Adaptations of DC comics are faring much better on TV than they are on the big screen, and Doom Patrol’s endless quirkiness marks it as one of the most interesting. Diane Guerrero, who plays the dissociative identity disorder-afflicted Crazy Jane on the series and is one of its highlights, has now put herself forward to play Jessica Cruz whenever DC actually manage to get another live action Green Lantern up and running.
During a Doom Patrol Twitter Q&A session, Guerrero was asked which DC character she would choose to play, with her answer being quite emphatic.
Jessica Cruz, Green Lantern! That's my next DC character, just to put it out there…

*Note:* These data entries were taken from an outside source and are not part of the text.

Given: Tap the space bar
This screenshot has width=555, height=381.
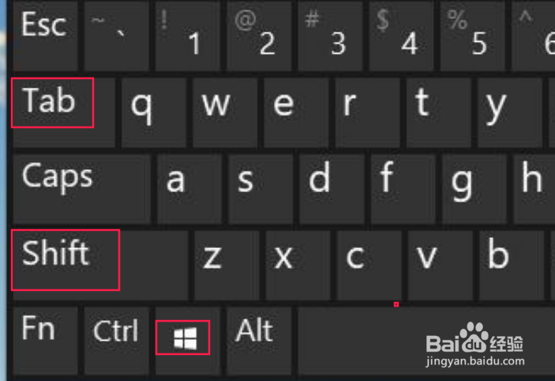Looking at the screenshot, I should (426, 341).
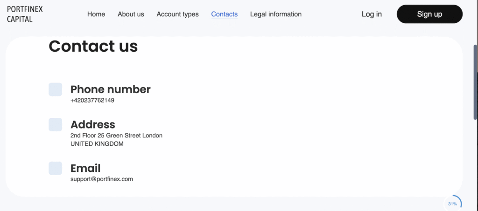Click the Portfinex Capital logo
Image resolution: width=478 pixels, height=211 pixels.
pos(25,14)
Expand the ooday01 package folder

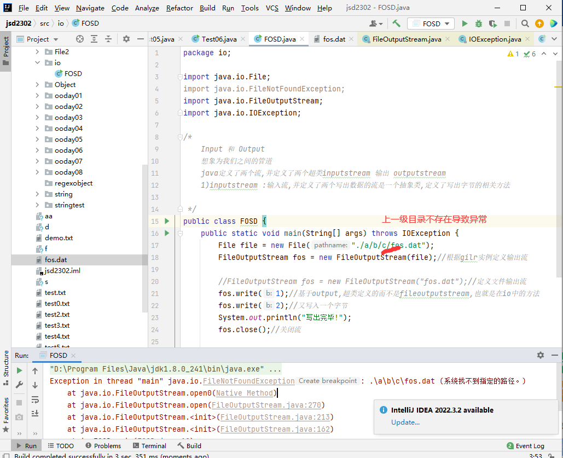(x=36, y=95)
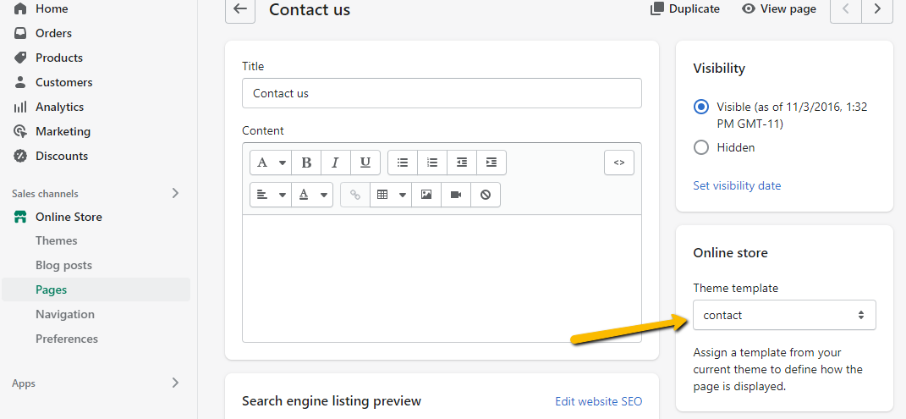Expand the Insert table dropdown
The image size is (906, 419).
click(391, 195)
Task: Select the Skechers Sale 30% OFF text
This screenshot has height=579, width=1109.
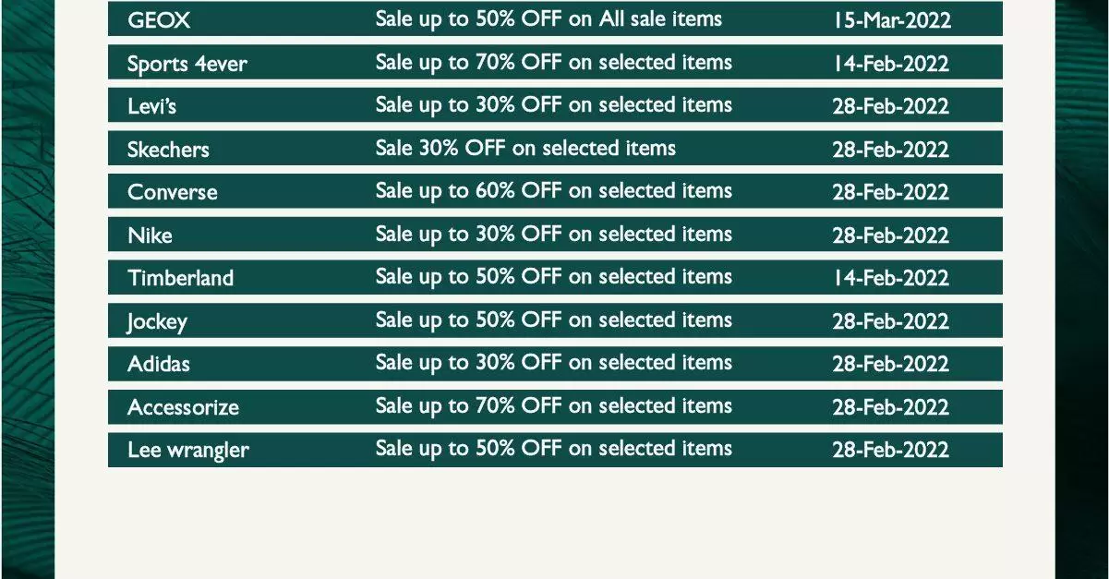Action: (x=525, y=149)
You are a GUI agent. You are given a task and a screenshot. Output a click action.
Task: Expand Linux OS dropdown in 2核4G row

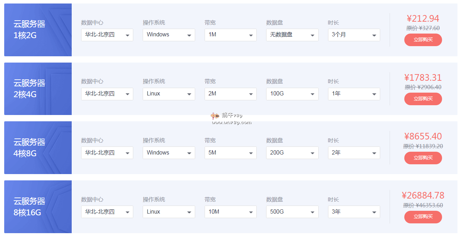169,94
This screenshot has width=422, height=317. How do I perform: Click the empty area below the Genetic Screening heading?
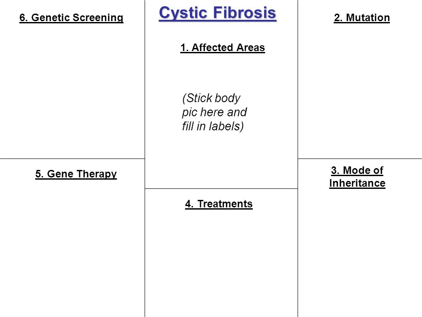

DG https://t.co/dbAa0DTfxy— Doom Patrol (@DCDoomPatrol) July 12, 2020
A recent addition to the canon, Jessica was first introduced in 2014, and unlike most Green Lanterns had the mantle forced upon her. Prior to gaining abilities, she was badly traumatized after witnessing her friends being murdered by gangsters when they stumbled across a body being disposed of, and after barely escaping, developed crippling anxiety and agoraphobia, and shut herself off from the world.
After the death of Power Ring, Hal Jordan’s evil Earth-3 counterpart, the villain’s eponymous artifact homed in on her perpetual fear and after possessing and torturing her used her to cause wanton destruction. With the arrival of the Justice League, Batman used himself as an example that fear doesn’t need to define a person, but that greater strength can be found from facing and overcoming it, whereupon she broke the ring’s influence and was taught to control its power by Hal.
If Jessica is introduced into the DCEU, Guerrero actually has an advantage in getting the role in having already played her. Not to mention Cruz clearly struck a chord with her if she’s so keen to return to the part. She voiced the character in animated movie Justice League vs. the Fatal Five, where she was central and integral to the plot that partially dealt with her past trauma and current mental faculties.
Like Jane, Jessica is someone whose state of mind prevents her from living a normal life, and as such makes her eminently more relatable than many other superheroes. Not everyone has experience of what it’s like to be a test pilot or a marine, but many of us have had our lives hamstrung by varying degrees of mental illness, thus Jessica lets us see ourselves in her, and who better to realize that character than someone who has already memorably done so? Being a Green Lantern is not about having no fear, but rather defying its insidious insistence that they aren’t good enough to face whatever challenge lies before them, and in that, Jessica often embodies the creed more than anyone.